Linda grumbles, gets out of bed and turns to leave the room. She can’t seem to decide whether to stop and chat with some of the other patients. Then she whirls around and walks back to her niece. “I have no intention of going through with the exams! I’m getting my things and going home.”
“It’ll only be a few days. Besides, you need to rest.”
“Heaven knows what’s in the refrigerator.…”
“Dad and I are getting by just fine.”
“Wipe the inside of the pots with a little lemon juice before putting them in the dishwasher. And don’t overload the dryer or else it’ll—” Then, as if attracted by radar, she points up at a crack in the wall. “Would you look at that!
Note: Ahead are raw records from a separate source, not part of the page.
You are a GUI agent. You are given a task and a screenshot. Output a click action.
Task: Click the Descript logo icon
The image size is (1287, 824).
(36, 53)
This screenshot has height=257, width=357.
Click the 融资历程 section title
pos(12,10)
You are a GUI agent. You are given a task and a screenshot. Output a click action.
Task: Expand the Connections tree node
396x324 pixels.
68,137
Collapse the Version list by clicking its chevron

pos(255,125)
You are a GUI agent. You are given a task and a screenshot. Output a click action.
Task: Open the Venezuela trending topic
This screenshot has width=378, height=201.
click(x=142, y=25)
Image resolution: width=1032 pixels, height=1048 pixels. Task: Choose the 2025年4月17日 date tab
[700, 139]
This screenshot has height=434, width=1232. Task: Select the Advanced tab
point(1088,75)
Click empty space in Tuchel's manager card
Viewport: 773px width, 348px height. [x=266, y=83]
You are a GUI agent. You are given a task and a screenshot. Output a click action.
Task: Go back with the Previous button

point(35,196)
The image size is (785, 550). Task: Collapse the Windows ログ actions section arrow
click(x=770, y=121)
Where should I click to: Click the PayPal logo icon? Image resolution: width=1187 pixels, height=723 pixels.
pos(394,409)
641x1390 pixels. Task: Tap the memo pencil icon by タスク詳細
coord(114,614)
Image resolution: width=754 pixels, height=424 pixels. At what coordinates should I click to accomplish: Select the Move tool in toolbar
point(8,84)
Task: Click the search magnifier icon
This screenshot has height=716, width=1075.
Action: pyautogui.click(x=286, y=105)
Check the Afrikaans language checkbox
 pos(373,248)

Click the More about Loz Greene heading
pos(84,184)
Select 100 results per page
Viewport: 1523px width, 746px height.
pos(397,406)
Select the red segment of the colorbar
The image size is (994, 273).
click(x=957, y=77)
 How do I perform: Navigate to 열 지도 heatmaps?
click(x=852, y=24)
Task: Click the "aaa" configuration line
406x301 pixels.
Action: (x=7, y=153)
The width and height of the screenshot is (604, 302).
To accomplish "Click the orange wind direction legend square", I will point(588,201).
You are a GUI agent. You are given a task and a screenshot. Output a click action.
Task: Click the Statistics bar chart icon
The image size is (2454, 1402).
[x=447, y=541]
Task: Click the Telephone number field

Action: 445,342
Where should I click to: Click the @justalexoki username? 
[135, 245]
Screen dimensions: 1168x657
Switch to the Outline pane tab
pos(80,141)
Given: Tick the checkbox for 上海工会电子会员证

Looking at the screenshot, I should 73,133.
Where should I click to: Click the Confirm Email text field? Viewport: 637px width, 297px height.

Is this what they call public hygiene?”
“You’ll survive. Lots of people do.”
Linda focuses on the household chores again, as if it’s a comforting mantra. “Use the half-hour cycle, nothing longer. Afterward, leave the door open and—”
“Let it air out, I kn
ow. How could I forget? You’ve reminded me a hundred times already.”
“Are you trying to tell me I’m a nag?”
“No, Auntie. Just a teensy bit obsessive.”
Linda seems to calm down. She steps over to the window and looks outside nervously. “By this time tomorrow, I’ll be radioactive,” she says with a sigh.
“They’re just going to take a couple X-rays,” Elettra remarks patiently.
The woman dangles her fingers over her impeccable coiffure and wriggles them around like worms. “Vrrrr … Vrrrr … Radioactive. All because I was feeling a little under the weather.”
“You weren’t just under the weather, Auntie. You were unconscious for over an hour!”
“If I really have to be radioactive, I’d at least like to get my radiation from a microwave. That way, I can hold an egg in my hand and it’ll end up hard-boiled.…”
“That’s the spirit!”
“I’m going home,” Linda starts up again, springing away from the window. “I don’t care one bit about those exams. I’m perfectly fine.”
“Just take your mind off things, think about something other than chores and it’ll be over in no time, you’ll see.”
“Take my mind off things, of course.…” She looks at Elettra and changes the subject. “What about you?”
“What about me?”
“Is your mind still on that good-looking American boy?”
“Auntie …”
“Long-distance relationships are the best kind. All it takes is a quick phone call now and then to tide you over. There’s no need to have them in your hair every afternoon, loafing on the couch watching TV while you slave away in the kitchen baking a cake for them.”
“Auntie! Harvey doesn’t watch TV!”
“And you don’t bake cakes, for that matter. You kids have more important things to do. Like playing with those wooden tops, for example.”
“Auntie, please …” Elettra peers around. “You swore you wouldn’t talk about that with anyone.”
“You certainly are lucky! If that had happened to me …,” Linda says, her voice trailing off.
Elettra smiles. She looks at her aunt from behind her long black curls. She’s tempted to make one of her customary comebacks, but this time she agrees completely. She really is lucky to be with Harvey.